To understand the underlying molecular mechanism of cinchonine induced apoptosis, ubiquitination and phosphorylation levels of AKT were analyzed in these two cell lines. Immunoprecipitation showed that ubiquitination of AKT was down-regulated after being treated with cinchonine for 1, 2 and 3 h (Fig. 4a). Furthermore, in Fig. 4b, phosphorylations of AKT at Thr-308 and Ser-473 were significantly impeded after treatment for 3 and 6 h. Phosphorylation levels of TAK1 at Thr-184 and Thr-187 were analyzed and found reduced after exposing these two cell lines to cinchonine (Fig. 5). Levels of downstream apoptosis-related kinases protein Bax (pro-apoptotic protein)) and Bcl-2 (anti-apoptotic protein) were also examined. After cells were treated with cinchonine for 12, 24, 48, 72 and 96 h, the expression level of Bax was increased significantly, while the level of Bcl-2 decreased in a time-dependent manner in both cell lines (Fig. 6). These results provide tangible evidence that cinchonine could influence both AKT and TAK1 signaling pathways as well as their downstream proteins like though its binding with TRAF6.

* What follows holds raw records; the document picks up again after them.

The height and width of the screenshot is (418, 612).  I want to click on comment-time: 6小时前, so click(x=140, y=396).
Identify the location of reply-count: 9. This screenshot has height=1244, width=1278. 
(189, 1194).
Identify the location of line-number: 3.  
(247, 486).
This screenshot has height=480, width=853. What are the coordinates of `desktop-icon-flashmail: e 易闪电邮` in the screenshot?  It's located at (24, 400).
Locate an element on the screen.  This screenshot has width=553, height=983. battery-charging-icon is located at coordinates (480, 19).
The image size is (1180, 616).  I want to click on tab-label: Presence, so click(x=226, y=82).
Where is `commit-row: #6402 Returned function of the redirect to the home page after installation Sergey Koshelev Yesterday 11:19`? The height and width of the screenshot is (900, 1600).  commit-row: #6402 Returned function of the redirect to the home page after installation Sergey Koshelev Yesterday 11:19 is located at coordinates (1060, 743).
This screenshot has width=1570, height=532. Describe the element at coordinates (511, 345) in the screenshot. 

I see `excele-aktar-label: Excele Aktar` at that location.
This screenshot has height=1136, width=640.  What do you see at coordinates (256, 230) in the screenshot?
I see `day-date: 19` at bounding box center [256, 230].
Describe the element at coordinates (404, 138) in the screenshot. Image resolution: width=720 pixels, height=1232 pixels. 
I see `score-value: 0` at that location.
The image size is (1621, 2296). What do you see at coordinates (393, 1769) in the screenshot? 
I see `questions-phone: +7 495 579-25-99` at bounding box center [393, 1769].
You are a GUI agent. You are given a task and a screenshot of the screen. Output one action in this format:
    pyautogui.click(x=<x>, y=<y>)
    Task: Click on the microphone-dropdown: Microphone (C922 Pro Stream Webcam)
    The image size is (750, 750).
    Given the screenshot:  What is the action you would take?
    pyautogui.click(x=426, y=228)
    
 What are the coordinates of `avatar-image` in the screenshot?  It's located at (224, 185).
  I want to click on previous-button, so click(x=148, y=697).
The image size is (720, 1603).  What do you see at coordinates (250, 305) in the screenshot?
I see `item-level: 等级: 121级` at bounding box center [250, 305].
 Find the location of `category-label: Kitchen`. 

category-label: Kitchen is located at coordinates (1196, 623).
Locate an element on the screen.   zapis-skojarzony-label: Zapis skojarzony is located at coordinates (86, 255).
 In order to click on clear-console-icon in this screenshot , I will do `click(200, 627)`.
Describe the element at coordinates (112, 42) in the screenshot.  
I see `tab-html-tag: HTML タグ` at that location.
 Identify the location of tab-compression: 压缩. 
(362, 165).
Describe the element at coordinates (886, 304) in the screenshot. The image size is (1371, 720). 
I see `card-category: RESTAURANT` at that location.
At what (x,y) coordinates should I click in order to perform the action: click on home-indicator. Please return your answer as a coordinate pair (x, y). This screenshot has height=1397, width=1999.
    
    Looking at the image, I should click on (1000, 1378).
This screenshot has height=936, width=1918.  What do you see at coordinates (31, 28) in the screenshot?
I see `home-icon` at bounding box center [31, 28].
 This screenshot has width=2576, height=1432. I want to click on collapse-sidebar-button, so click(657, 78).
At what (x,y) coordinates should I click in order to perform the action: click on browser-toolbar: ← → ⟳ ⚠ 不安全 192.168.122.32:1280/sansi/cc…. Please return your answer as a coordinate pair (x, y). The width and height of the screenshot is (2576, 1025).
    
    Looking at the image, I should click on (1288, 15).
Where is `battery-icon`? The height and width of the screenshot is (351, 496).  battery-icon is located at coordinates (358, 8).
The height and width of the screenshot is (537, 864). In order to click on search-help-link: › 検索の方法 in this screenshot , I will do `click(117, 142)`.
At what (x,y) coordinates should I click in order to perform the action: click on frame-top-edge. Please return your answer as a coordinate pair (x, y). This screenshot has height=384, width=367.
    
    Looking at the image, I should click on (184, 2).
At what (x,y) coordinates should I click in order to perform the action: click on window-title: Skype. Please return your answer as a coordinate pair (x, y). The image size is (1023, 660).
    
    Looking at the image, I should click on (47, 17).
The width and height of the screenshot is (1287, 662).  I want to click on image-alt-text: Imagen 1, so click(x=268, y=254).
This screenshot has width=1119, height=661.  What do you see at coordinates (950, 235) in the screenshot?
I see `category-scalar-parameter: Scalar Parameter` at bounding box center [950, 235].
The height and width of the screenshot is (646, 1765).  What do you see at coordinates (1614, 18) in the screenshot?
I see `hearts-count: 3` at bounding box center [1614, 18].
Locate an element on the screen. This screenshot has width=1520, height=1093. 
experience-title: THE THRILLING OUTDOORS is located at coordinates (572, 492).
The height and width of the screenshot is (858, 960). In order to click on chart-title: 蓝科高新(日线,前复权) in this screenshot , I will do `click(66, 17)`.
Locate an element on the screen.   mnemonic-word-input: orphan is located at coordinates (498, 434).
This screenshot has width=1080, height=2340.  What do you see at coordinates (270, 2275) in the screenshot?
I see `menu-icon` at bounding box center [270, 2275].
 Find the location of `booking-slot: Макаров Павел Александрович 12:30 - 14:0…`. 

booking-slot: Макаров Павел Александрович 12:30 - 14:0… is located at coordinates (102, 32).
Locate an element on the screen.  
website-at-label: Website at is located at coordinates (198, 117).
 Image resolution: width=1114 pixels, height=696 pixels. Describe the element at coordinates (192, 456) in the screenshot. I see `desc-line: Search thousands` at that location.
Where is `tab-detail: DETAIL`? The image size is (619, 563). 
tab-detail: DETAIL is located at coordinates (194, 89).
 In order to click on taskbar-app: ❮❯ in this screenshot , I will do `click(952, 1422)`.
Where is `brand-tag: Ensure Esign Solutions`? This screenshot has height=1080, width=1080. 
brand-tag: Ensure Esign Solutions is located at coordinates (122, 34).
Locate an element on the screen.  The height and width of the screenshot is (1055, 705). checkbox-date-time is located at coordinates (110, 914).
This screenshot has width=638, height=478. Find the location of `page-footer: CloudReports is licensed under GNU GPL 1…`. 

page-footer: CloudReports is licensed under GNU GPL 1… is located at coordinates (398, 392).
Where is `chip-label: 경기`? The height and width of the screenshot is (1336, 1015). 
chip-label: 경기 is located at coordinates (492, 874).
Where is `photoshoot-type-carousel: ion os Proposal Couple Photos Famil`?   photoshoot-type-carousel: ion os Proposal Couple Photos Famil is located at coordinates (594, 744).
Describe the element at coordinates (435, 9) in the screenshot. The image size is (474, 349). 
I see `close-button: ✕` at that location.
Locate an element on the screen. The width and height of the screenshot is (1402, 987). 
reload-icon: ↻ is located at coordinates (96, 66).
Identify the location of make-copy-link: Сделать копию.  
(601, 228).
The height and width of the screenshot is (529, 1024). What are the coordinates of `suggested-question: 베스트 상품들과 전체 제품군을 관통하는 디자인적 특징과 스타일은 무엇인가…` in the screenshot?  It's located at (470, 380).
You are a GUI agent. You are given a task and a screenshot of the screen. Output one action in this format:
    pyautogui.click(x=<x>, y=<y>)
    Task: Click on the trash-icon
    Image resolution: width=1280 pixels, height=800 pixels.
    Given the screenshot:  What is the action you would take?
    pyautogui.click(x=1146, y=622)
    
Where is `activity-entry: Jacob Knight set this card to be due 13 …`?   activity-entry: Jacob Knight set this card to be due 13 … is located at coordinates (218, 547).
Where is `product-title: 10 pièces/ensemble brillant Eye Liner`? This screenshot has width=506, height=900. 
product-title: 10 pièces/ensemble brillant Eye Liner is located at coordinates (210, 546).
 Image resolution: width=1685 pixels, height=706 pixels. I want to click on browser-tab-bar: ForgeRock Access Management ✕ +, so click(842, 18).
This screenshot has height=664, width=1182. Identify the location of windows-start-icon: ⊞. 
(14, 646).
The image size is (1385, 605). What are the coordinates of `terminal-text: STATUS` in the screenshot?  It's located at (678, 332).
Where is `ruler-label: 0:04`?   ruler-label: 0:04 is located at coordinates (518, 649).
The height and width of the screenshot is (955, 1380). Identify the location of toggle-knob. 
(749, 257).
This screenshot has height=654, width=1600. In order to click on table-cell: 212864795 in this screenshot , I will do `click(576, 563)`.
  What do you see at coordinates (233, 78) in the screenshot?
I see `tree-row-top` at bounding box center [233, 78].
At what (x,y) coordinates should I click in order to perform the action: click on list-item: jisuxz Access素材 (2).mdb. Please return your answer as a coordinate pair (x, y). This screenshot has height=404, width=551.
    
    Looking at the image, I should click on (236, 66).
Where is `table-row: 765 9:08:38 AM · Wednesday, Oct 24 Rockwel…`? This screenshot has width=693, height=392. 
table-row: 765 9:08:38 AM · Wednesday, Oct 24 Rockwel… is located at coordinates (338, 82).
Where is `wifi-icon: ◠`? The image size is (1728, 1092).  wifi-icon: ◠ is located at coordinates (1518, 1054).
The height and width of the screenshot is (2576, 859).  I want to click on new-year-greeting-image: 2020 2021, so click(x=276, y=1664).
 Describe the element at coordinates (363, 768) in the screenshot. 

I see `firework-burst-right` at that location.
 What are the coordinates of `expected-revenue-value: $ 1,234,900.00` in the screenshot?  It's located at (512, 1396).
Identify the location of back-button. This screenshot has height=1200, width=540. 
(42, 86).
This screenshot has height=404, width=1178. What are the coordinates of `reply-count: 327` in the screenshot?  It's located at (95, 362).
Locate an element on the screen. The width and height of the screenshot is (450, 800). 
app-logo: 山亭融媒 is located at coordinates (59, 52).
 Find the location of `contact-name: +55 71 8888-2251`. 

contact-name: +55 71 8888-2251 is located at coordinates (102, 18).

Tumor model in nude mice was successfully established, and the tumorigenic rate was 100%. Uptake of food and drink of nude mice was normal, and the mental state was good. The tumor growth ratio of the experiment group-I was 2.267 ± 0.467, while the experiment group-II was 1.324 ± 0.367, which is significantly lower than the control group: 2.839 ± 0.583 (Fig. 7a). Weights of these mice were approximately 18–22 g (Additional file 2: Table S1). Uptake of food and drink of all Kunming mice was normal and the mental state was good without any death or loss of mobility after treatment with cinchonine for 14 d.

Comparing tumor tissues of nude mice from the three groups, in situ TUNEL assay shows that experimental groups have more nuclei being dyed than that of the control group, thereby revealing the ability of cinchonine to induce apoptosis of transplanted tumor cells in nude mice (Fig. 7b).

Results of our docking study suggest that cinchonine could effectively bind with TRAF6. To visualize such interaction in cells, a coumarin-derived fluorescent probe was conjugated specifically to the terminal olefin of cinchonine via synthesis (Fig. 8a). Immunofluorescence staining experiment using this modified cinchonine was performed. Modified cinchonine (green fluorescence) and TRAF6 (red fluorescence) were seen co-located in the cytoplasm of HeLa and A549 cells (Fig. 8b), thereby supporting the assessment that cinchonine could bind with TRAF6 in cells.